39 ilçenin 28 inde RM ve geçici bakımevi var. Çoğu toplama ve ölüm kampı, fiziki şartları çok kötü, hayvanlar beton ve fayansların üzerinde, demirlerin arkasında hücrelerde, altlarında paletler yok, mama kalitesi çok kötü, sürekli basınçlı su ile temizlik yapıldığı için hayvanlar sürekli, yaz-kış ıslak, çoğu 2-3 gün içinde enfeksiyon ve bakımsızlıktan ölüyor.Çoğu yerde cinslerine göre ayrılmadığı için küçüklerin ve evden atılanların yaşam şansları (bunlar zaten yaşama tutunmayı terk edildikleri için bırakıyorlar, yemiyorlar, içmiyorlar, dövülüyorlar)hiç yok, gönüllü yoksa kesin hepsi ölüyor.
8-)Bu barınaklarda hayvanların her türlü ihtiyacı karşılanıyor mu?(yemek sağlık gibi)?
Gönüllüler varsa evet, gönüllüler yoksa Allaha emanet, belediyeye değil.
9-)Barınakların giderleri nasıl karşılanıyor? Yardım eden kuruluşlar veya kişiler var mı?
Devletten ödenek alıyorlar ama bunu bakımevlerine çoğunlukla harcamıyorlar.Gönüllü varsa destek de var. Kırık-çıkık ve ciddi ameliyatlar hep gönüllü desteği ile oluyor. Aksi durumda hayvan getirilip bırakıldığı kafeste ölüyor ya da sakat kalıyor.

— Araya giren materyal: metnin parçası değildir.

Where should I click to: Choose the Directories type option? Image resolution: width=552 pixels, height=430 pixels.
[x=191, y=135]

10-)Sokak hayvanları insanlar için bir tehdit midir?
Asla değil. Belediyeler gereği gibi çalışırlarsa, güçten düşmüş, yaşlı, sakat, kör, anne ve bebeklere, agresif hayvanlara yasa da belirtildiği gibi uygun yerler, doğal yaşam alanları yapılırsa hayvanlarla birlikte yaşamak bizim kültürümüz ve yurt dışında gelen yabancılar bunu takdirler karşılıyorlar, filmler yapıyorlar, fotoğraflar çekiyorlar. Yurt dışında bulunduğum zamanlarda tanıştığım insanlar bundan övgü ve sevgi ile bahsediyorlar. Dolayısı ile bu konuda Avrupa ve Amerika gibi ülkelere medeni diye benzemeye çalışmak yerine farklılığımızı korumamız lazım çünkü çoğu yabancı bunları sokakta görmek için buraya geliyor. GANDİ’nin dediği gibi : BİR ÜLKENİN MEDENİYETİ SOKAK HAYVANLARINA GÖSTERDİĞİ SAYGI İLE ÖLÇÜLÜR.

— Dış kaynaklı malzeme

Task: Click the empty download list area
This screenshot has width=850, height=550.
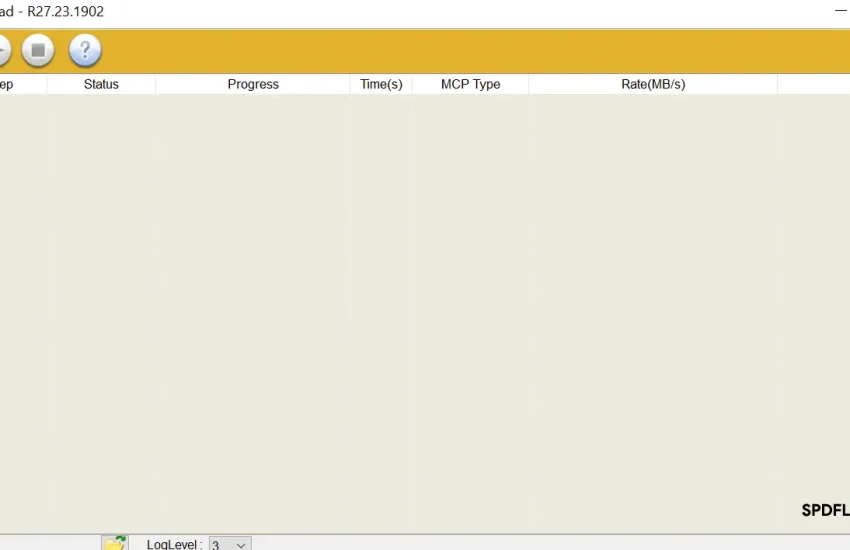Action: [x=400, y=300]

11-)İstanbul da sizce en çok hangi bölgede sokak hayvanı yaşamaktadır?
Ormanlık alanların yoğun olduğu, Beykoz, Sarıyer, Arnavutköy, Bolluca, Tayakadın, Tuzla, Şile, Kartal gibi bölgelerde. Çünkü belediyeler hayvanları araçlara yükleyip çoğu zaman rehabilet bile etmeden buralara atıyorlar.

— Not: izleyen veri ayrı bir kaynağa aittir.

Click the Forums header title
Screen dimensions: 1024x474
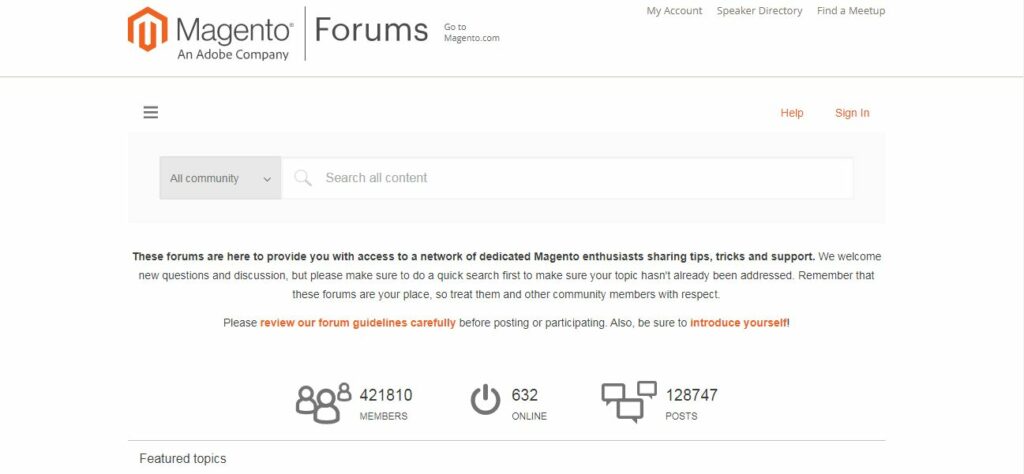tap(371, 31)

12-)Sokak hayvanlarıyla ilgilenmesi gereken kurumlar ya da kişiler kimlerdir?
En başta yerel yönetimler bu onların görevi. Bizler STK olarak destekleriz. Ancak bir çok bölgede belediye görev ihmali yaptığı için gönüllüler çalışıyor. Bizim görevimiz belediyeleri harekete geçirip, yasaya uygun çalıştırmak,onların görevini yapmak değil çünkü popülasyonun bu denli artmasının nedeni yasadaki boşluklar, denetimsizlikler ve görev ihmalleri.
13)Hayvanlara uygulanan şiddet ve katliam örnekleri çok fazla peki bu şiddet eğiliminin ve katliamların önüne geçebilmek için neler yapılmalıdır? Bu insanlar hakkında suç duyurusunda bulunulsa ceza alırlar mı?
Halkı bilnçlendirmek en önemlisi. Yasanın ceza kapsamına alınıp suç işleyenin yurt dışında olduğu gibi hapis ve ağır para cezası alması gerekiyor. Caydırıcı olamazsa hiçbir şey değişmez. Küçük yaşta Hayvana yapılan işkence daha sonra insana yöneliyor. Bu çocukların yurt dışında olduğu gibi tespit edilip rehabilite edilmesi gerekiyor. Potansiyel tecavüzcü ve katiller bunlardan çıkıyor.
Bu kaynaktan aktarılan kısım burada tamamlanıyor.